__Textauszug__:
☆ ☆ ☆ ☆ ☆
# Kann man zu viel Hornkraut haben?



## Jam (26. Juni 2008)

Hallo,

eigentlich ist mit dem Titel schon alles gesagt: In unserem Teich ist ca. 1/4 - 1/3 des Volumens mit __ Hornkraut voll. Ich finde es jetzt vom Anblick her noch nicht wirklich zu viel - unsere wenigen Fischlis mögen die Hornkraut-Ecke.

Allerdings frage ich mich, warum wir bei dieser Menge Hornkraut immer noch  Algen haben (so gesehen klar - immer noch zu viel Nährstoffe im Wasser). Es hängt allerdings noch ein ca 7 m Bachlauf am Teich, den ich auch schon mit Hornkraut bestückt habe.

Also: kann man zu viel Hornkraut haben?

Hornkraut wächst übrigens gut. __ Wasserpest nicht.

Danke für eure Antworten.

Gruß
Jam


----------



## Teichfreund (26. Juni 2008)

*AW: Kann man zu viel  Hornkraut haben?*

Hi Jam,

ich denke es ist schwierig zu sagen, ob du zu viel oder zu wenig hast. Wichtig ist, dass deine Fische genügend Schwimmraum haben.
☆ ☆ ☆ ☆ ☆
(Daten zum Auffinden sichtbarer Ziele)
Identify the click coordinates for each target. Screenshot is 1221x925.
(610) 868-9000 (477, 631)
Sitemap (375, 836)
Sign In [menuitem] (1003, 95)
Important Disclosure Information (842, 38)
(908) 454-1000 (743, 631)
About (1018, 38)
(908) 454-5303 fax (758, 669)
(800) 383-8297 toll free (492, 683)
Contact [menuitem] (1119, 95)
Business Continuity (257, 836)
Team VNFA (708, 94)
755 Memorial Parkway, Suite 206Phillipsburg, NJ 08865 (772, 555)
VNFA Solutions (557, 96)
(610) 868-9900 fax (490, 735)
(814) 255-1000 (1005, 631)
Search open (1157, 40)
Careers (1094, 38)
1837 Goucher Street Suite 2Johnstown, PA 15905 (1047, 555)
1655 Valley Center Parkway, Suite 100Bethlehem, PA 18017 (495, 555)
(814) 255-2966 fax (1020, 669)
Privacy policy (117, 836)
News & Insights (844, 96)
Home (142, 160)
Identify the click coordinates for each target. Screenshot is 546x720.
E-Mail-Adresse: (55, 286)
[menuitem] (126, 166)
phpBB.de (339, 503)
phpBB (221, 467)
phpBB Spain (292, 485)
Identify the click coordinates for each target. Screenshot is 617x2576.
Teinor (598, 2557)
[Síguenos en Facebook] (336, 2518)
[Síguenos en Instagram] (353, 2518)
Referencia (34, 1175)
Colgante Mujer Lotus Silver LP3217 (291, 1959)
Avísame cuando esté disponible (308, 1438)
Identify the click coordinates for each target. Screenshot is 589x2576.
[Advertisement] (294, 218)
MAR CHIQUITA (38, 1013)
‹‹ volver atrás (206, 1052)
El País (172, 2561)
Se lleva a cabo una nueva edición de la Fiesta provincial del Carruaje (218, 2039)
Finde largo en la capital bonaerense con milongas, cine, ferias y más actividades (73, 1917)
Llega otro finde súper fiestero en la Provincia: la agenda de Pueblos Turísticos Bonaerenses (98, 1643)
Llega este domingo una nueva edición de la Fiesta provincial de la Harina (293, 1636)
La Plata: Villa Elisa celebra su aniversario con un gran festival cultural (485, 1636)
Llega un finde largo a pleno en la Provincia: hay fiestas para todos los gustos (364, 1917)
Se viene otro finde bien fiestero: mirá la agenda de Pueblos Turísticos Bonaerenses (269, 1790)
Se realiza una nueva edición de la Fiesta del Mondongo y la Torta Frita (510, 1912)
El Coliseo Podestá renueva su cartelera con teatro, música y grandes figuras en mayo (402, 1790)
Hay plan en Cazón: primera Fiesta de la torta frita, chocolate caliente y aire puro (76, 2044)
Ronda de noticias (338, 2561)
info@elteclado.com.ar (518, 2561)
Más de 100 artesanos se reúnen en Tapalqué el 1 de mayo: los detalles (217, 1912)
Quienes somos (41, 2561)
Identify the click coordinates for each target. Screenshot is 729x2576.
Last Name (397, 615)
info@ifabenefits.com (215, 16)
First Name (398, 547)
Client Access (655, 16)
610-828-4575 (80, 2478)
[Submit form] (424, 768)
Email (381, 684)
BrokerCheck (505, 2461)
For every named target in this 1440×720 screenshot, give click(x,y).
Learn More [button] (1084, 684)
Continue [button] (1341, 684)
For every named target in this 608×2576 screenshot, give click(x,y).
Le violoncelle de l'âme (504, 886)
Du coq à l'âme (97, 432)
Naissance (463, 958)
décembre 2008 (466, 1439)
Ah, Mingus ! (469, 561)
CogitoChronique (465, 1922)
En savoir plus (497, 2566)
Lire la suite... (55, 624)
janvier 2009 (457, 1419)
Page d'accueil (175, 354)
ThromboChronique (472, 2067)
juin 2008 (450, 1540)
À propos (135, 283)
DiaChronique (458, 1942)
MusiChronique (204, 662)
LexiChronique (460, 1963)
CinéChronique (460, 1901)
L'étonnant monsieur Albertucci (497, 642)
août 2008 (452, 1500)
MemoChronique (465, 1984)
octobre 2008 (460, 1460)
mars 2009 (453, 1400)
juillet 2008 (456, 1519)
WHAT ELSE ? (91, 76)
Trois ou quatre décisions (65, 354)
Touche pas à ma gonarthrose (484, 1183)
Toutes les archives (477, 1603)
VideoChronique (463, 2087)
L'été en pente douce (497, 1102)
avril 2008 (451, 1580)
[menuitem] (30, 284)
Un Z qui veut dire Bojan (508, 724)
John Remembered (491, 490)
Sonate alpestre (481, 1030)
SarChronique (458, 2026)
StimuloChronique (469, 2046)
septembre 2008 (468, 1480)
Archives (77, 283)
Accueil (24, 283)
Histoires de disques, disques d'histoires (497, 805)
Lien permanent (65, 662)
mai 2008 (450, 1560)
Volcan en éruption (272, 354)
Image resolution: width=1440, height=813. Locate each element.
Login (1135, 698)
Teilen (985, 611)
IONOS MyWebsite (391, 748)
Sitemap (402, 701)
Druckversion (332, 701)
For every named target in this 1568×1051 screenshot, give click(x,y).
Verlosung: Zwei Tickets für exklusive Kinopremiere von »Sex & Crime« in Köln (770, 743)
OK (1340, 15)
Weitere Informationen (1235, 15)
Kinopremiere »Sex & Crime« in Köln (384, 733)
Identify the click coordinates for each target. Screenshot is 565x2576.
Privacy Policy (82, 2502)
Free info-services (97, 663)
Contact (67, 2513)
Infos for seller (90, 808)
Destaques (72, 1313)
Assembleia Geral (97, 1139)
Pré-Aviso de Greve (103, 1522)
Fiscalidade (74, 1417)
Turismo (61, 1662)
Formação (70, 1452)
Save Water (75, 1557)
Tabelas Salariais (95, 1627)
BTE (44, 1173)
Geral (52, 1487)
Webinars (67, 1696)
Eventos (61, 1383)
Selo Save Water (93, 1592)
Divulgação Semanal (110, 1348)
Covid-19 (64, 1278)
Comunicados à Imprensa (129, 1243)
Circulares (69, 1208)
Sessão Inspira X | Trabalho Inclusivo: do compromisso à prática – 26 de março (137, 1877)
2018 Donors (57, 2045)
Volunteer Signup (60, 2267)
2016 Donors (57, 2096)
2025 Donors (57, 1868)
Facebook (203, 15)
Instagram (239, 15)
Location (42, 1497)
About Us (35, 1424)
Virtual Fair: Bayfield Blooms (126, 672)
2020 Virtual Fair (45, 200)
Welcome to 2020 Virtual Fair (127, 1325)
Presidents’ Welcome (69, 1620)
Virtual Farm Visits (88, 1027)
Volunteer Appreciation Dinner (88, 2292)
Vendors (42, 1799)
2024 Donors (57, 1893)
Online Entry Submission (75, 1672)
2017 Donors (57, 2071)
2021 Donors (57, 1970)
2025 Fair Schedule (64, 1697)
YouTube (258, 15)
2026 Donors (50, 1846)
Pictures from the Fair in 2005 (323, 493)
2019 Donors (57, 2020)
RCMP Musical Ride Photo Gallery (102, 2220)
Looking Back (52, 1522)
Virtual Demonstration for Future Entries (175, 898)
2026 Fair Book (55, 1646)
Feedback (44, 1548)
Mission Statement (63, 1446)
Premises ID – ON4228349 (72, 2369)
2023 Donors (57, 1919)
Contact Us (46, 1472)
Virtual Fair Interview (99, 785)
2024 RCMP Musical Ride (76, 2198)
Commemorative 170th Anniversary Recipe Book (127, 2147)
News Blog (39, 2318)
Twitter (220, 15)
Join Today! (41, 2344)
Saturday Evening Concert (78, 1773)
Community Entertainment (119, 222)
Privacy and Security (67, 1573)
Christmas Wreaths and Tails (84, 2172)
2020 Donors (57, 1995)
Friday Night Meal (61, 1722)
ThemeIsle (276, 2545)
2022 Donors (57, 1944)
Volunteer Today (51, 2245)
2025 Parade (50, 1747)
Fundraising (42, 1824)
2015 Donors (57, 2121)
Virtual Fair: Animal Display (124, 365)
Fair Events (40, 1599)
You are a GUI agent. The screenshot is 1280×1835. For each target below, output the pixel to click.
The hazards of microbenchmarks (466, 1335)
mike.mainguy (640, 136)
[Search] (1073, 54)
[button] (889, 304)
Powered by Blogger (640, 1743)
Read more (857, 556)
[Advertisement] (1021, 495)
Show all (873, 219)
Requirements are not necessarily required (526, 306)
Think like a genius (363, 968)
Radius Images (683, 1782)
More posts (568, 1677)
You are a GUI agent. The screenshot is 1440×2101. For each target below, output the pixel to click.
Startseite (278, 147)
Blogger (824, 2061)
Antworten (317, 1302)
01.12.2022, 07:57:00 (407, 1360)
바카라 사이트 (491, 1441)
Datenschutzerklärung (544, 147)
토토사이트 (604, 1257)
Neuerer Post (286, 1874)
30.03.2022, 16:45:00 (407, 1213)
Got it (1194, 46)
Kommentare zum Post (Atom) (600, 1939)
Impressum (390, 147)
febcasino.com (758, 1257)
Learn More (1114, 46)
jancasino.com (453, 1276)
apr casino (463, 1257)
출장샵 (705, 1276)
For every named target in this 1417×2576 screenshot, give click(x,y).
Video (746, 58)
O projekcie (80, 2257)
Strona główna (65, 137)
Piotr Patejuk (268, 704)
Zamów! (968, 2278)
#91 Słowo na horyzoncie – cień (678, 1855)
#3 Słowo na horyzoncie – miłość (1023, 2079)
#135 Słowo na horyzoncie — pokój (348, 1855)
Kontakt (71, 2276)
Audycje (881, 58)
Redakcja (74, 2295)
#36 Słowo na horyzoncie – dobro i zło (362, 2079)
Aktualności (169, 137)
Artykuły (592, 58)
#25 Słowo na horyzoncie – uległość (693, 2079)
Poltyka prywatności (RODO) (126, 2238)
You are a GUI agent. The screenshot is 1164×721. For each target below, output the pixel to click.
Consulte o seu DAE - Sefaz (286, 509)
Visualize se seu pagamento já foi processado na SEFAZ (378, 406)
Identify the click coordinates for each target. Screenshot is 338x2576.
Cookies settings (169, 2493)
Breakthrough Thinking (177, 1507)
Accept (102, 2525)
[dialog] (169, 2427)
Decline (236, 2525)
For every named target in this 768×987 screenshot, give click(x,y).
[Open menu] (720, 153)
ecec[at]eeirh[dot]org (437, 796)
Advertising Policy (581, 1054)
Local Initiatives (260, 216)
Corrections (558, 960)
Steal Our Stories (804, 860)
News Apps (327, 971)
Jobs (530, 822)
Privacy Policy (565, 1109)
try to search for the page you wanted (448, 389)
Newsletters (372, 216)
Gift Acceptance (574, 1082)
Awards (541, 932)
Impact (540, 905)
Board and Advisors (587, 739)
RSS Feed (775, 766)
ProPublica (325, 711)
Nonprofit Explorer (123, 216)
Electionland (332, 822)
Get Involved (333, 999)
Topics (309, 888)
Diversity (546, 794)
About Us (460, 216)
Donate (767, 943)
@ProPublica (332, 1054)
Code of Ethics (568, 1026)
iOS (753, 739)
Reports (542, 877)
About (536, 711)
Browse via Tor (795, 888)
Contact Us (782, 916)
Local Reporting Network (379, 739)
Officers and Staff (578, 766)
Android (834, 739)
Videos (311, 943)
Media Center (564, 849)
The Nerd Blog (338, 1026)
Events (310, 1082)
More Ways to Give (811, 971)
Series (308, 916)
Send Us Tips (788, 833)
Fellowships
☆ ☆ ☆ ☆ ☆
__Zu bearbeiten__:
(1) Beantworte anhand des Forumsthreads über Hornkraut die folgenden Fragen jeweils kurz:
(a) Welcher Anteil des Teichvolumens ist laut Jam ungefähr mit Hornkraut gefüllt?
(b) Wie lang ist der Bachlauf, der am Teich hängt?
(c) Was ist laut Teichfreund wichtig?
(2) Fasse den Forumsthread über Hornkraut in zwei Sätzen zusammen.
(3) Schreibe den Forumsthread über Hornkraut im Anschluss an seinen letzten Satz weiter.
Die Auflistung stammt aus einer anderen Quelle.

__Lösungen__:
(1)
(a) Etwa 1/4 bis 1/3 des Volumens.
(b) Ungefähr 7 m.
(c) Dass die Fische genügend Schwimmraum haben.

(2) Jam berichtet, dass etwa ein Viertel bis ein Drittel des Teichvolumens mit Hornkraut gefüllt ist und trotzdem noch Algen auftreten, und fragt, ob man zu viel Hornkraut haben kann. Teichfreund antwortet, dass sich schwer sagen lasse, ob es zu viel oder zu wenig sei, und dass die Fische vor allem genügend Schwimmraum haben müssen.

(3)
Solltest du immer noch ein Algenproblem haben, wenn der Raum mit einem d.E. Maximum an Hornkraut bewachsen ist, so muss man über weitere Maßnahmen nachdenken. 
Es ist überhaupt die Frage, was du unter Algenbefall verstehst. Ganze Teppiche oder nur verteilte Algen? Ganz loswerden wirst du die Algen aber auch mit Hornkraut nicht. 
Es gibt einfach zu viele Faktoren, die bei der Algenblüte eine Rolle spielen (Licht, Wasser, Nährstoffeintrag...).

Grüße, Markus


----------



## Teichfutzi (26. Juni 2008)

*AW: Kann man zu viel  Hornkraut haben?*

Man kann nicht zu viel Hornkraut haben, ausser wenn es so viel ist, dass die Fische sich nicht mehr bewegen können    Aber so weit wird es nicht kommen. Wenn du immernoch mit Algen zu kämpfen hast, obwohl du so viel Hornkraut hast, dann würde ich auf alle Fälle nichts rausnehmen und erstmal nach der Ursache suchen, z. B. Nährstoffeintrag durch Einspülung von Erde, tote Biomasse im Teich oder falsches Teichsubstrat.


----------



## Heiko73 (27. Juni 2008)

*AW: Kann man zu viel  Hornkraut haben?*

Hallo,

wir haben auch jede Menge Hornkraut in unserem Teich. Ich lichte es einmal im Monat aus, um die gebundenen Nährstoffe aus dem Teich zu bekommen. 
Das Wasser ist sehr klar, aber Fadenalgen haben wir in kleinen Mengen auch noch..die gehören halt dazu.


----------



## Jam (30. Juni 2008)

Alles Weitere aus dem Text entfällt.